== Extract ==
# Soaps yet to wrap - Cut pics added at end



## Woodi (Apr 20, 2010)

This is NOT my favorite part of soapmaking, but a necessary step...

so I have just two weeks to wrap the rest of the 300 soaps I made 6 weeks ago for a Spring Artisan tour here. This is what my dining room looks like at present:







and more here: (the goat heads will go into bags with labels)






Anybody live near me who wants to come wrap soap? I can feed you up real good...


----------



## craftgirl08 (Apr 20, 2010)

HOLY MOLY!!  That is alot of great looking soaps!!


----------



## supersoaper3000 (Apr 20, 2010)

Lol! great looking soap indeed.  I am the same way if it makes you feel any better. Wrapping is by far my least favorite activity in soaping.  I really need to coerce my kids into getting involved more with that :roll:


----------



## IanT (Apr 20, 2010)

lol Ill help!! Im just like 2 or 3 thousand miles away but who cares?!?!



Ill bring some tea... we'll sit down and chat and before you know it..poof! no more soap to wrap! 

Those looks awesome!!!

I love the goat soaps! Im sure those will be a HIT!



I envy your soap collection!


----------



## topcat (Apr 20, 2010)

That is a very tempting offer Woodi - I love to wrap soap!  Throw in the plane fare and I will be there like a shot....who wouldn't love to visit where you live?   

Tanya


----------



## Galavanting Gifts (Apr 20, 2010)

Yep, i'm with Topcat on this one, maybe we should start up a soap wrappers club or something, everyone coming from far and wide hehe.


----------



## Woodi (Apr 21, 2010)

A soap wrappers club! Now that would be fun...(except for the airfare, travel time etc....)


----------



## NancyRogers (Apr 22, 2010)

I'm too far away from you down here in the deep south, but I wish I could come play with your soaps.


----------



## CherryGardenGirl (Apr 22, 2010)

lol, I must be one of the weird ones . . . I LOVE wrapping soaps.  But I suppose it does get a little old 300 bars later


----------



## Woodi (Apr 23, 2010)

I suppose, with the right attitude, we can make any task a pleasant one. I put on my fav music, set up a table in a spot I enjoy....

Here are the cut pics! (the one chai tea bag into the lye water turned the soaps a deep pink....I like!)

The bottom four have been super-trimmed and polished; the topmost two still have some rugged bits on.
===
== Provided data ==
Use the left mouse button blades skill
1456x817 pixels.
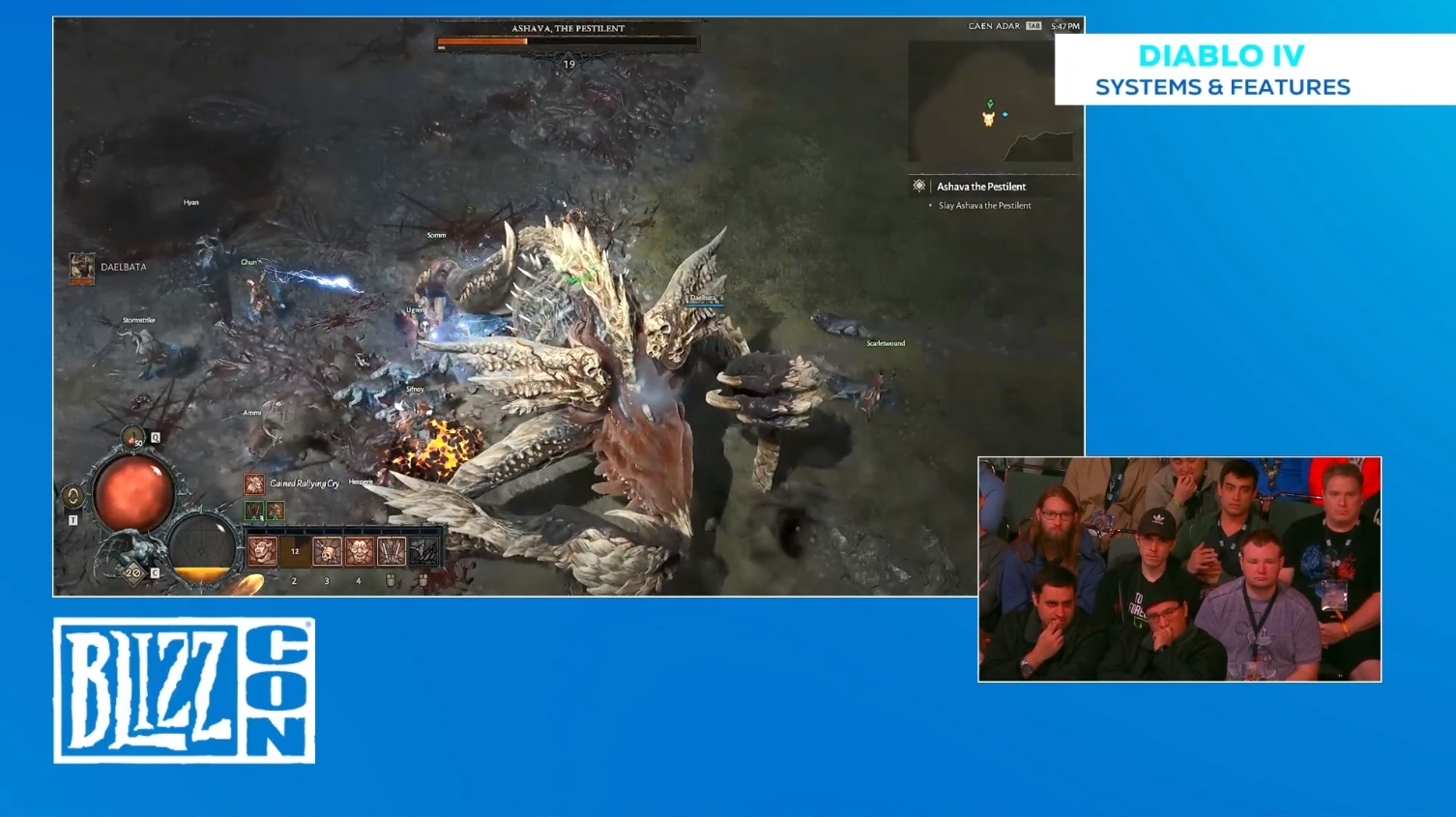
===
-- Parts of the exercise --
A - Repeat, word for word, the part of the soap-wrapping thread above between "## topcat (Apr" and "and wide hehe.", inclusive.
B - Carry the soap-wrapping thread above forward from its final sentence and write the part that comes next.

-- Outputs in order --
A -
## topcat (Apr 20, 2010)

That is a very tempting offer Woodi - I love to wrap soap!  Throw in the plane fare and I will be there like a shot....who wouldn't love to visit where you live?   

Tanya


----------



## Galavanting Gifts (Apr 20, 2010)

Yep, i'm with Topcat on this one, maybe we should start up a soap wrappers club or something, everyone coming from far and wide hehe.

B -
but I wasted over 4 ounces of soap with the excessive trimming. When very dry, I will grind these up and use for bubble bath.






I hope the soap doesn't turn caramel-colored.


----------



## Woodi (Apr 23, 2010)

and a question for you:

Would YOU  trim up those top two bars, removing the rough spot? This will make smaller bars, but more soap scraps for the bubble bath... :roll: I do prefer cleaner looking bars myself, and usually I make 'em as pretty as I can, although I know the rustic look appeals to many also.

What do you prefer? Are your soaps trimmed and polished, or do you leave them rustic?


----------



## NancyRogers (Apr 23, 2010)

I personally love the rustic look, but I'm sure there are just as many people who prefer the clean look.  Of course, having all of those shavings to do stuff with is fun too.


----------



## ChrissyB (Apr 24, 2010)

All of those soaps are beautiful
The purple ones are lovely, and you must have a stack of those goat head moulds!!
They'll look great all wrapped!
I'm either/or regarding the rustic look/neat and tidy look. I've seen both and like both, depends on the soap I guess. I think yours look lovely untrimmed, but you've done most of them now so may as well do the last couple.
You could always make a laundry gel/wash with the offcuts and shavings.


----------



## Galavanting Gifts (Apr 24, 2010)

Ohhhh, I LIKE, they look good all trimmed up


----------



## April (May 23, 2010)

Hi there:

Beautiful soaps.  I am in Ontario too, but I have visitors these days.  

Sounds like a wrapping soap-a-thon would be great fun though.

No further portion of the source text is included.